Sao Paulo, Brazil
IN THE LAST two months, I've spent time not just in New York but in two other megacities that, while a hemisphere apart, are actually quite similar in "ecocultural" terms, São Paulo and Cairo. The home of 20 million and 18 million souls, respectively*, each city is epically scaled and massively dense not only with human beings but with human interaction and cultural exchange. In Brazil, the interaction feels primarily lateral to me, spanning the country's vast territory, as peoples of diverse cultures and backgrounds, descendants of natives, slaves, and immigrants alike, mix in a free-wheeling way, while in Egypt the interaction feels more vertical in a chronological way, as people go about their lives on sites that were already conspicuously civilized five thousand year ago.
Among the aspects that São Paulo and Cairo have in common besides their enormity, though, is their prominent position as rich cauldrons of 21st century culture. In each city, you feel a little bit like you're occupying a near future in which the nation around you belongs to what we used to call the "first world"-- even if a short jaunt outside of either São Paulo and Cairo lands you squarely in what we used to call the "third world." Going back and forth between these constructs, and switching between the modes of thought appropriate to each, as many do on a daily basis in Brazil and Egypt, demands something philosophical of an individual whose city feels--as both São Paulo and Cairo do to me--like it's being simultaneously built up and pulled down. And this going back and forth--as in the primal pond where mutant molecules that heat up and cool down in diurnal rhythm can finally lead to life--is a form of mental acrobatics that the artists I talk to in both countries often remark upon. They talk about balancing their day-to-day experience of urban mayhem with the exhilaration of the rapid scramble into a future their leaders hope will be "better," and trying to hold on to the memory of the past while embracing the "improvements" in store.

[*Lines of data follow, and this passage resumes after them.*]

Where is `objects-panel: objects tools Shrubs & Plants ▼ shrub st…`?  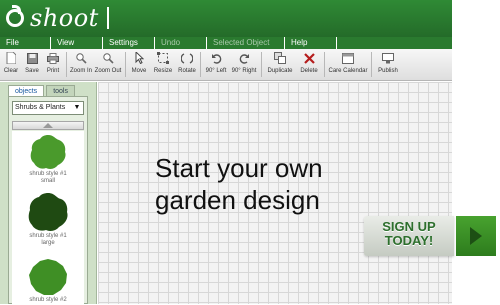 objects-panel: objects tools Shrubs & Plants ▼ shrub st… is located at coordinates (48, 194).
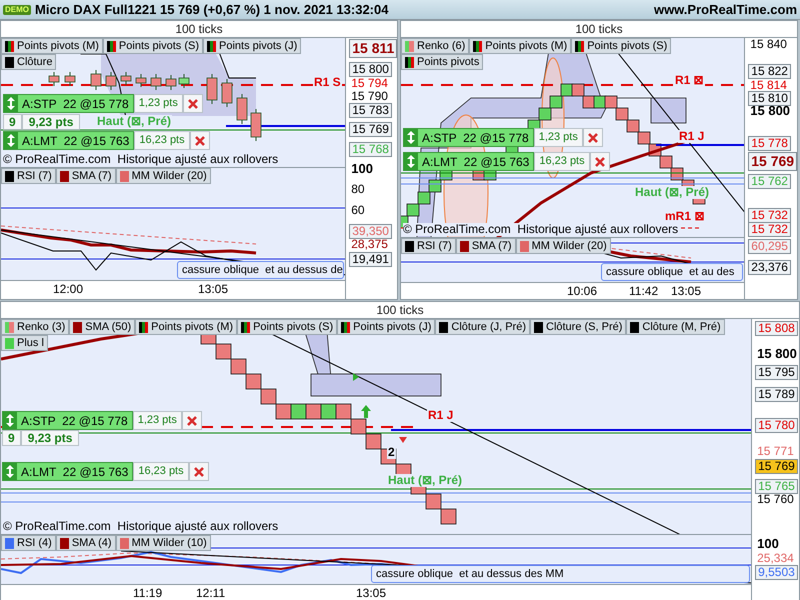  What do you see at coordinates (370, 260) in the screenshot?
I see `price-label: 19,491` at bounding box center [370, 260].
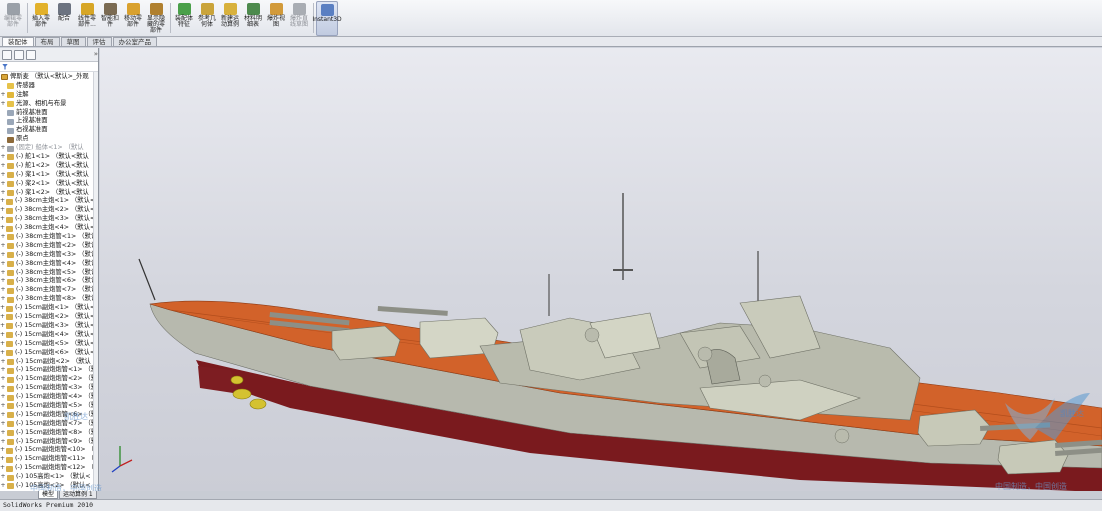 This screenshot has width=1102, height=511. Describe the element at coordinates (49, 238) in the screenshot. I see `tree-item: + (-) 38cm主炮管<1> （默认` at that location.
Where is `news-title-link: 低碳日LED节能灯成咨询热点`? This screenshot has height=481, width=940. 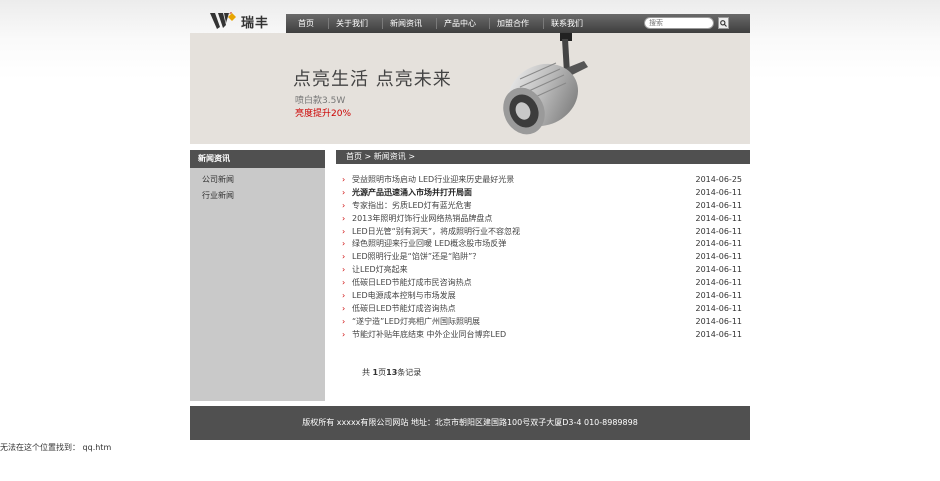
news-title-link: 低碳日LED节能灯成咨询热点 is located at coordinates (404, 310).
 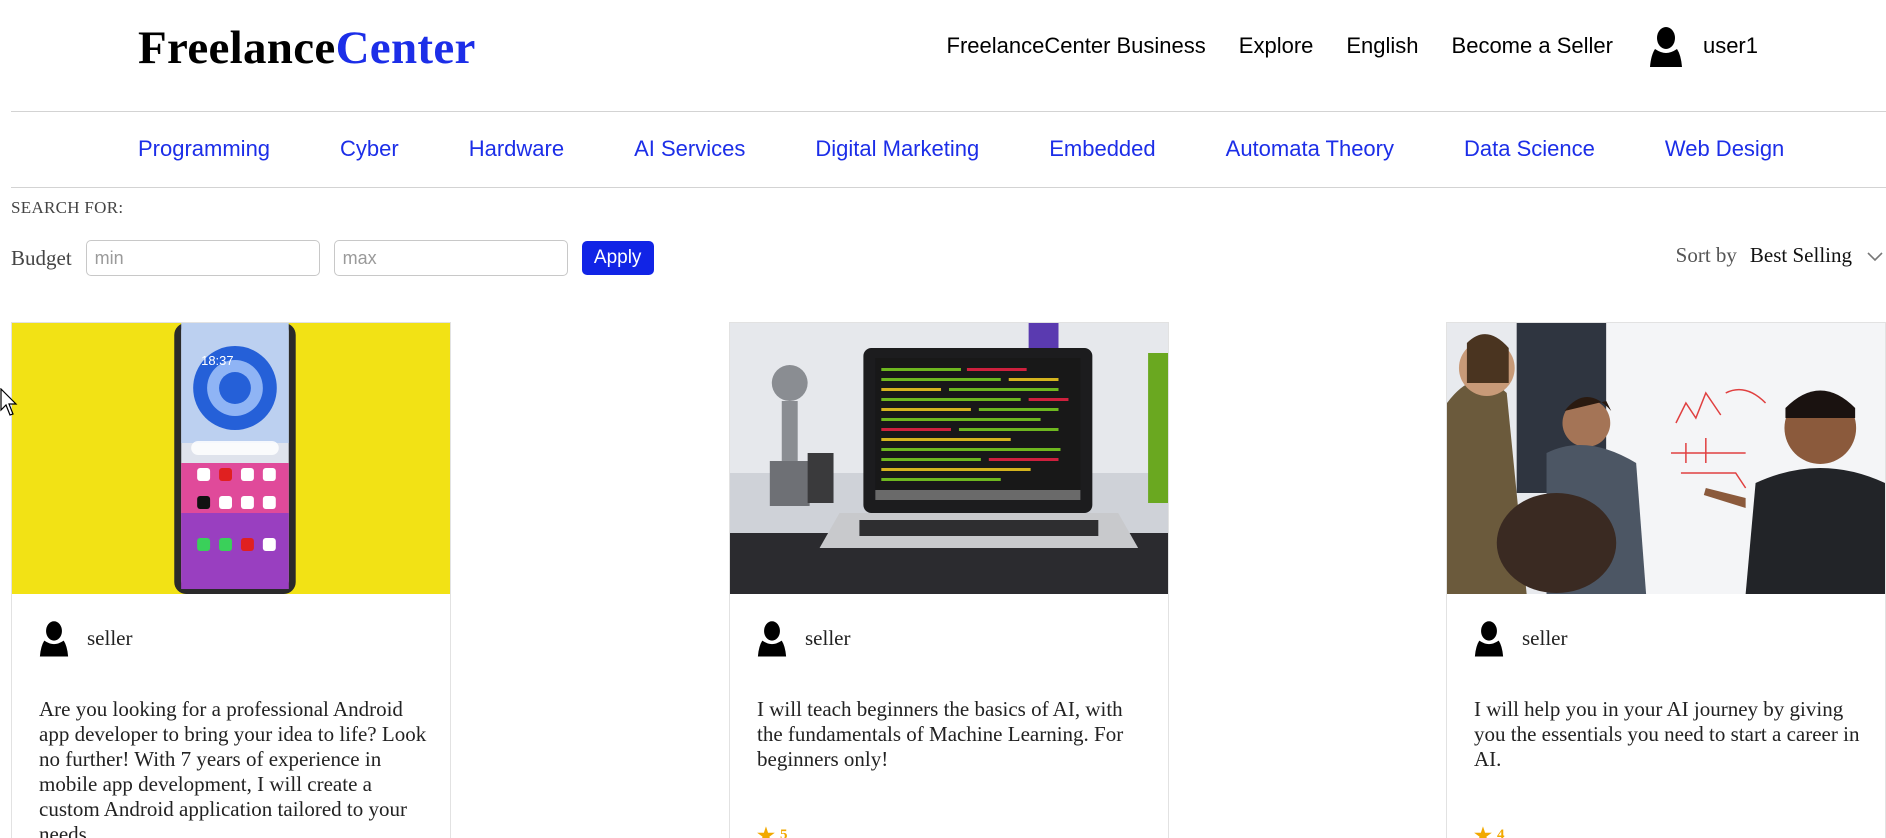 What do you see at coordinates (784, 832) in the screenshot?
I see `rating-value: 5` at bounding box center [784, 832].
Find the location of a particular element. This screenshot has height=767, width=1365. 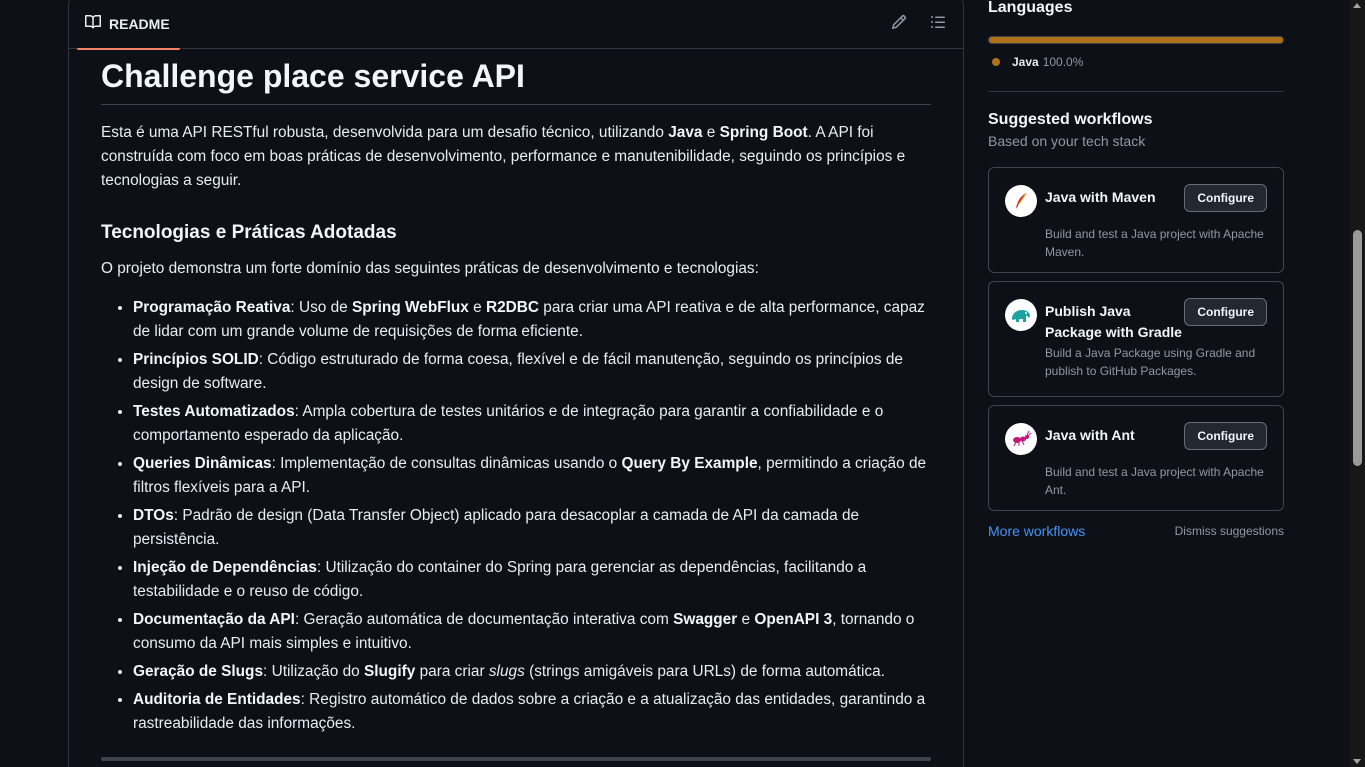

gradle-elephant-icon is located at coordinates (1021, 315).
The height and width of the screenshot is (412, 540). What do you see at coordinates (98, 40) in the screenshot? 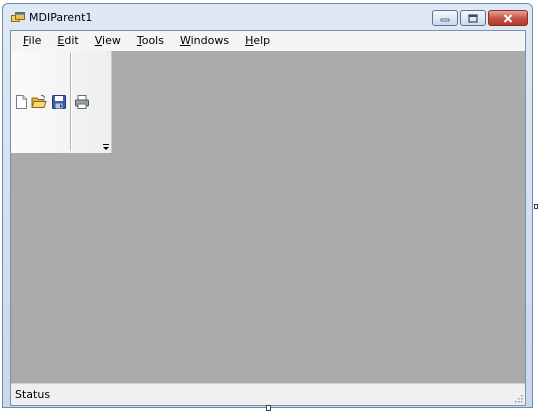
I see `menu-view-mnemonic: V` at bounding box center [98, 40].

Artists are the ones who best articulate the velocity and directions of cultural evolution, of course--which is one of the reasons why looking at art is so important to me. But any of us can feel the general currents of this evolution in everyday experience--in, say, hearing Arabic being spoken in Cairo and realizing that Portuguese contains a huge number of words from Arabic roots; or in enjoying a meal of Lebanese cuisine in São Paulo, where population growth in recent years has drawn sizably from a North African diaspora. (The fastest growing fast food chain in Brazil in not McDonalds or Popeye's, by the way-- it's Habib's, which serves Middle Eastern cuisine.)
More and more, when I stop in New York in the midst of my travels, I feel immersed in a haze of wealth that serves to blur a view of the coming world. The smug assumption about the future among many in Manhattan's richest neighborhoods is that "it's here and we're it." But no. In many ways São Paulo and Cairo are surpassing capitals like New York, Paris, and London in offering not only a view but a first experience of the future. Which is why I have become so much more mobile in recent years. Being the citizen of a "cultural capital" these days is less a residential thing than a conceptual one.